# The request:
Set out the lines of the material, from its first line through the line containing "Action: [x=700, y=247]", as a numbered list, leaving out any blank lines and the pictures.

..............................

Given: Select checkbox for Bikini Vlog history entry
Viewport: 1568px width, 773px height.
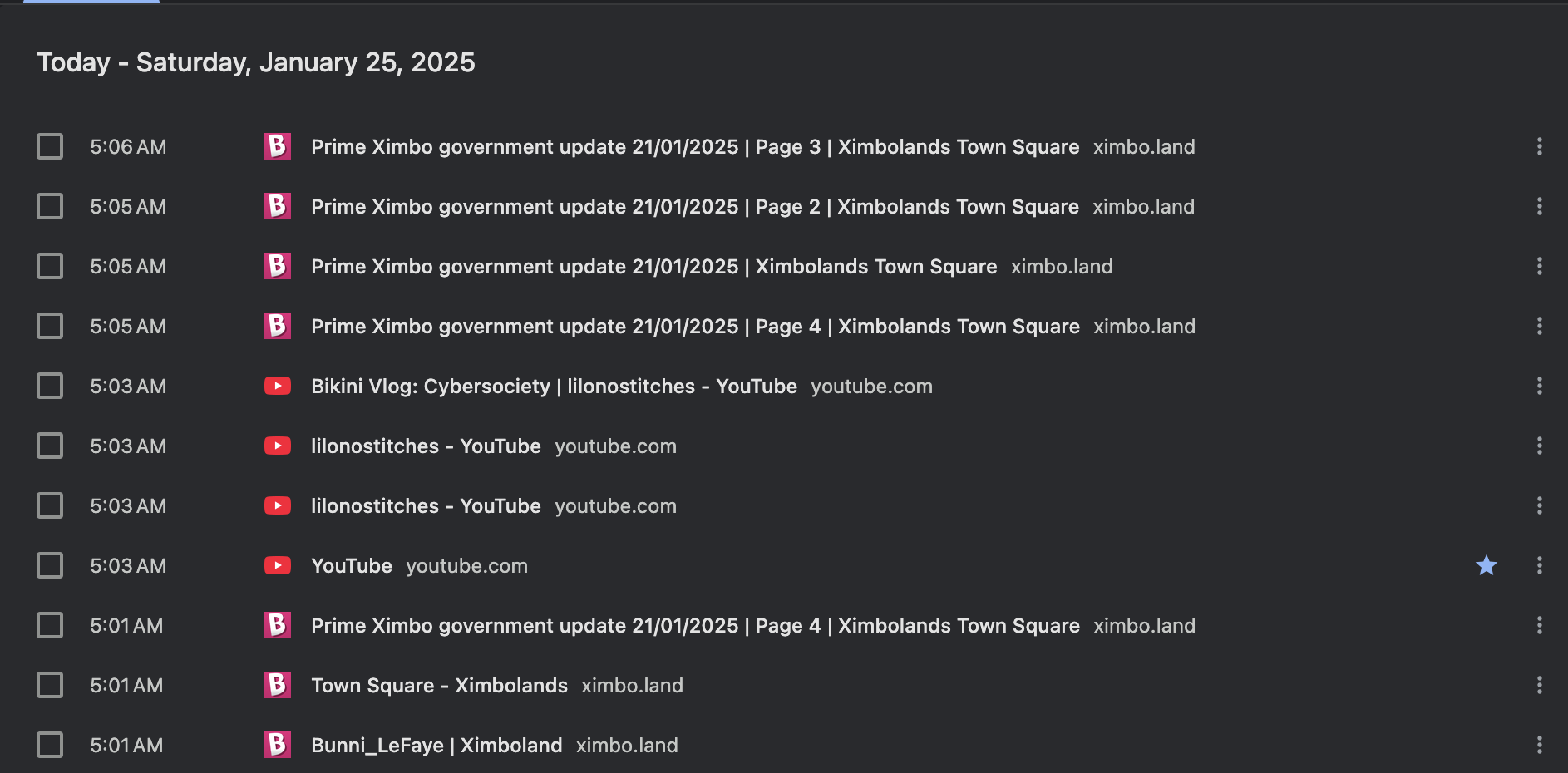Looking at the screenshot, I should tap(50, 386).
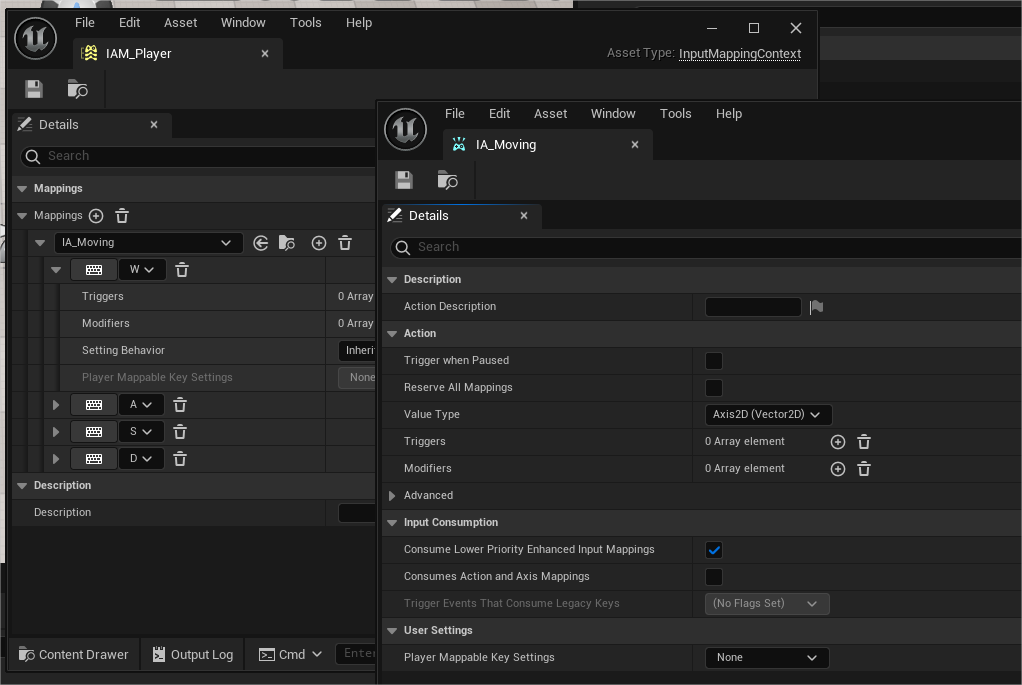Image resolution: width=1022 pixels, height=685 pixels.
Task: Click the Search field in IA_Moving Details
Action: [x=700, y=247]
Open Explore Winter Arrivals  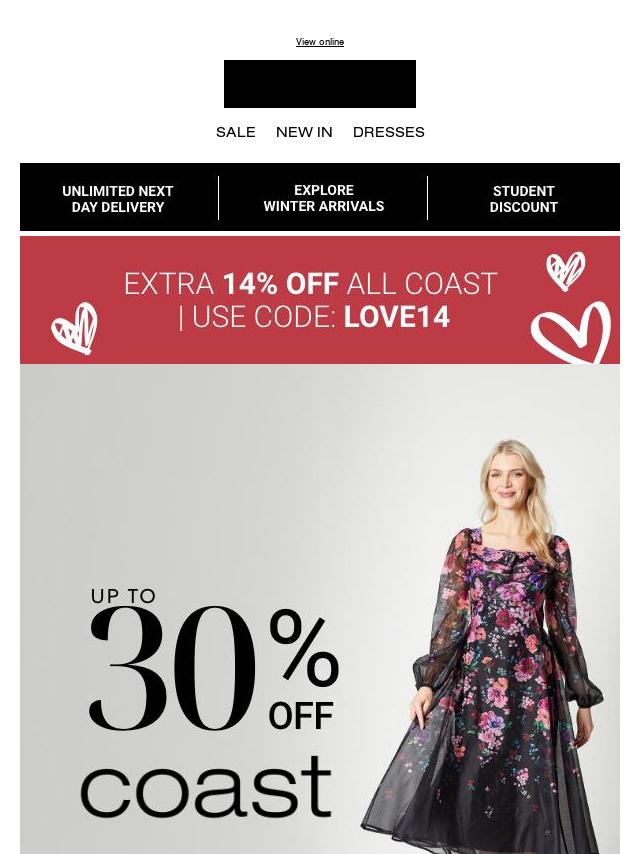pyautogui.click(x=324, y=198)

..............................

# Exercise result:
1. Given: Select checkbox for Bikini Vlog history entry
2. Viewport: 1568px width, 773px height.
3. Looking at the screenshot, I should tap(50, 386).
4. Image resolution: width=1022 pixels, height=685 pixels.
5. Task: Click the Search field in IA_Moving Details
6. Action: [x=700, y=247]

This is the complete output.